Избавиться от него не было решительно никакой возможности, разве что силой высадить из ландо. Леди Омберсли метнула полный отчаяния взгляд на старшего сына, тогда как Сесилия уставилась на него с мольбой; при этом мисс Рекстон ободряюще ему улыбнулась, показывая, что все прекрасно понимает и что ее решимость не спускать с Сесилии глаз лишь окрепла.
– Кто этот Адонис? – спросил сэр Винсент у мистера Ривенхолла. – От одного взгляда на него, сидящего рядом с вашей сестрой, прямо-таки дух захватывает!
– Огастес Фэнхоуп, – коротко ответил мистер Ривенхолл. – Кузина, если вы готовы, я готов помочь вам расположиться!
Леди Омберсли, сообразив, что получила молчаливое согласие на присутствие мистера Фэнхоупа, приказала своему кучеру трогаться. Сэр Винсент и Хьюберт, верхом, пристроились за ее каретой, а мистер Ривенхолл обратился к Софи:
– Ну, если это ваши проделки!..
– Нет, слово чести. Если бы я твердо знала, что он замечает вашу враждебность, то сказала бы, что он положил вас на обе лопатки, Чарльз!
Он не выдержал и рассмеялся:
– Сомневаюсь, будто он способен что-либо заметить, кроме удара дубиной по голове. И как только вы его терпите?
– Я уже сказала вам, что отношусь к нему далеко не благосклонно. Но довольно о нем! Я дала себе торжественное обещание не ссориться с вами сегодня!
– Вы меня изумляете! С чего бы это?
– Не прикидывайтесь глупцом! – ответила она. – Просто я хочу прокатиться на ваших чалых!
Он уселся рядом с ней в коляску и кивком велел груму, державшему лошадей под уздцы, отойти в сторону.
– Ах, вот оно что! Когда выедем за город, я передам вам вожжи.
– Подозреваю, – заявила Софи, – что вы вознамерились с самого начала вывести меня из себя. Но у вас ничего не получится.
– Я нисколько не сомневаюсь в вашем искусстве.
– Приятно слышать. Вероятно, вам пришлось сделать над собой усилие для этого признания, отчего оно обретает еще большую ценность. Но в Англии дороги настолько хороши, что особого умения не требуется. Видели бы вы те козьи тропы в Испании, которые там называются дорогами!
– Намеренная провокация, Софи! – откликнулся мистер Ривенхолл.
Она засмеялась и принялась все отрицать, а потом стала расспрашивать его об охоте. Едва узкие улочки города остались позади, Чарльз позволил лошадям прибавить шаг, и они быстро обогнали ландо, в котором мисс Рекстон о чем-то мило беседовала с мистером Фэнхоупом, а Сесилия явно скучала. Причину этого пояснил Хьюберт, на некоторое время поравнявшийся с коляской. По его словам, предметом обсуждения в ландо стал «Ад»[55] Данте.
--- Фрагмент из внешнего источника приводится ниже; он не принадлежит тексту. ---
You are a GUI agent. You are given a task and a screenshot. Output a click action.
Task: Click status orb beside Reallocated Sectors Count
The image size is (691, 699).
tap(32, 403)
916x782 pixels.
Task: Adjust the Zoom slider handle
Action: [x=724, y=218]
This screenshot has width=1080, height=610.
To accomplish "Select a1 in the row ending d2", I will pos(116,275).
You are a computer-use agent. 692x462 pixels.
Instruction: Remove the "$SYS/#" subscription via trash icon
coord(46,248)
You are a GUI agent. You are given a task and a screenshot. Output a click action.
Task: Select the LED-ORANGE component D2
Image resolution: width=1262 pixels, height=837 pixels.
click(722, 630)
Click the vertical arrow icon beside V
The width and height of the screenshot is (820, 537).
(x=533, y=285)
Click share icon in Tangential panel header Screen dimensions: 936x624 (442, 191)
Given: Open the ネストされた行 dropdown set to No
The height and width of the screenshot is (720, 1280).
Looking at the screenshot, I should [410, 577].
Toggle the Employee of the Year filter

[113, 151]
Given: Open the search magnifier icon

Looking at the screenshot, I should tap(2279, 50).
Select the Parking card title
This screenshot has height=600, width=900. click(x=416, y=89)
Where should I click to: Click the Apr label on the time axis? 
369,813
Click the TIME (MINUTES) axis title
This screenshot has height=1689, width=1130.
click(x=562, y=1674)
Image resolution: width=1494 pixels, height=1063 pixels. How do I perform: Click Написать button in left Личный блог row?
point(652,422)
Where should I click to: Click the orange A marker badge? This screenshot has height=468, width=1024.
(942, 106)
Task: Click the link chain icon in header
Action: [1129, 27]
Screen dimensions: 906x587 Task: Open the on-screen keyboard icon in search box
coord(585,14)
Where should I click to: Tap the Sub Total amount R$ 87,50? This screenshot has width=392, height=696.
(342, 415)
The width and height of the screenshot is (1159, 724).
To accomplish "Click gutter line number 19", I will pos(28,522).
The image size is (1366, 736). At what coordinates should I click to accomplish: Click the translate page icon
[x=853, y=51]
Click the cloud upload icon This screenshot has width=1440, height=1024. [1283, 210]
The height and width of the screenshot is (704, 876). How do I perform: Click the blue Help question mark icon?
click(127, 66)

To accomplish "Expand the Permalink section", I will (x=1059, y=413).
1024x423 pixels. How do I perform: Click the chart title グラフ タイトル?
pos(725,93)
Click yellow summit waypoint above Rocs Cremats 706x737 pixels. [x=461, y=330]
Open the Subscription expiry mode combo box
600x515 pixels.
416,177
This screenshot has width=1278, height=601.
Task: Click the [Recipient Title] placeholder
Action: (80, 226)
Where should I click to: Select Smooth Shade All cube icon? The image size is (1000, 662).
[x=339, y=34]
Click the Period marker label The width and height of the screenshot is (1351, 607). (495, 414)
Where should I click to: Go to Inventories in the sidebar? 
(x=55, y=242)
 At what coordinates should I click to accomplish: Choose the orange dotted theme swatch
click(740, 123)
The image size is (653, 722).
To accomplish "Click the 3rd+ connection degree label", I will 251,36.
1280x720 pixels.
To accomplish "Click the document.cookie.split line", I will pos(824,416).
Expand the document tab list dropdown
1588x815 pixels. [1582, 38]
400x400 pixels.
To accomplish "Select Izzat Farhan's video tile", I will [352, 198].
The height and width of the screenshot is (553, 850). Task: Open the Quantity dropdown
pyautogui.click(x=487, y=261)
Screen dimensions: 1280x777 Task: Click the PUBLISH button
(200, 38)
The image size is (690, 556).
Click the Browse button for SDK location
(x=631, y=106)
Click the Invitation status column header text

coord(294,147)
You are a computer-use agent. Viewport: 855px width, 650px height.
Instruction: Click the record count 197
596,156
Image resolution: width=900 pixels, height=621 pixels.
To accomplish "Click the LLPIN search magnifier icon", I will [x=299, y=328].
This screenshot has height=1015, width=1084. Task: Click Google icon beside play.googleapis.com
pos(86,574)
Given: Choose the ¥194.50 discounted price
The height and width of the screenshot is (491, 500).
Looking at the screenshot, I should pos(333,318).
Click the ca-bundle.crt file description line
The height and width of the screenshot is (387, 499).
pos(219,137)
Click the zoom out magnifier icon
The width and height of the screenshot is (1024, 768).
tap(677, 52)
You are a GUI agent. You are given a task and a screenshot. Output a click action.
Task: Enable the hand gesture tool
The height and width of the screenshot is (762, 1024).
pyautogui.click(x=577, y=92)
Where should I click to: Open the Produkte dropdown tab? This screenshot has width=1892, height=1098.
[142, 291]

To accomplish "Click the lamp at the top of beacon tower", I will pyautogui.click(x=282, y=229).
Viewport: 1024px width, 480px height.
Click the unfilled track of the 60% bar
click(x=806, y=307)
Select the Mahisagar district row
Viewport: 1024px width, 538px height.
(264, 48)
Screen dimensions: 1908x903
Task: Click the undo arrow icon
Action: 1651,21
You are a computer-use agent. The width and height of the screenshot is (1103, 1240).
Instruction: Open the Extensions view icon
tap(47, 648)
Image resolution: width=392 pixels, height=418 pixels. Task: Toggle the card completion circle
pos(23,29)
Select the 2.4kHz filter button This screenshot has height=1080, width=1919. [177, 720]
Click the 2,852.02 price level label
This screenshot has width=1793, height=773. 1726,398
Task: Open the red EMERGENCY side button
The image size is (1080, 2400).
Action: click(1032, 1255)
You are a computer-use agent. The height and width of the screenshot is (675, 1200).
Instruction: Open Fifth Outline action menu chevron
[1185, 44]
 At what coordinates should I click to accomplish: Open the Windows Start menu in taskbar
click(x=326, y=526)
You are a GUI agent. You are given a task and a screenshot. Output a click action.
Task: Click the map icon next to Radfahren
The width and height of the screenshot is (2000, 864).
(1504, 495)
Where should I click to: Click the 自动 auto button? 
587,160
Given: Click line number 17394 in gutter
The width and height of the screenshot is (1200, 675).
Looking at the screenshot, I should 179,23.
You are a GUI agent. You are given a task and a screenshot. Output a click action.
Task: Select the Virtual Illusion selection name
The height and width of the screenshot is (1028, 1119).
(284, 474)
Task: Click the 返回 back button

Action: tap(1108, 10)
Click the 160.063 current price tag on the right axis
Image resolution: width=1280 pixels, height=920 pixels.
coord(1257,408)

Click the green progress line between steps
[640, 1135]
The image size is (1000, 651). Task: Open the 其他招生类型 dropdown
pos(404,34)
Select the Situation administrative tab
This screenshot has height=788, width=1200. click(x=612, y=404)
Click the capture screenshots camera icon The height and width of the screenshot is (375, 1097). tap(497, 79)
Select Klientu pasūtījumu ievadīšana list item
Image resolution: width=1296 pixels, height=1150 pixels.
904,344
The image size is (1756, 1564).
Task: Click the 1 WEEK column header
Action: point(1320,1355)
– Надо отдать Фэнхоупу должное! – честно признался юноша. – Он разбирается в итальянской поэзии намного лучше твоей Евгении, Чарльз, и может рассуждать о ней часами! Более того, оказывается, там есть еще какой-то малый по фамилии Уберти[56] или что-то в этом роде, так он знает и его. Грустное чтиво, если хотите знать мое мнение, но Талгарт – классный парень, верно? – говорит, что Фэнхоуп чертовски хорошо начитан. А вот Сесилии все это решительно не нравится. Боже, я бы посмеялся от души, если бы Евгения увела у нее поэта!
Поскольку Чарльз не проявил желания развивать эту тему, Хьюберт вновь отстал и присоединился к сэру Винсенту. Мистер Ривенхолл передал поводья Софи, заметив при этом, что очень рад тому, что не сидит в ландо.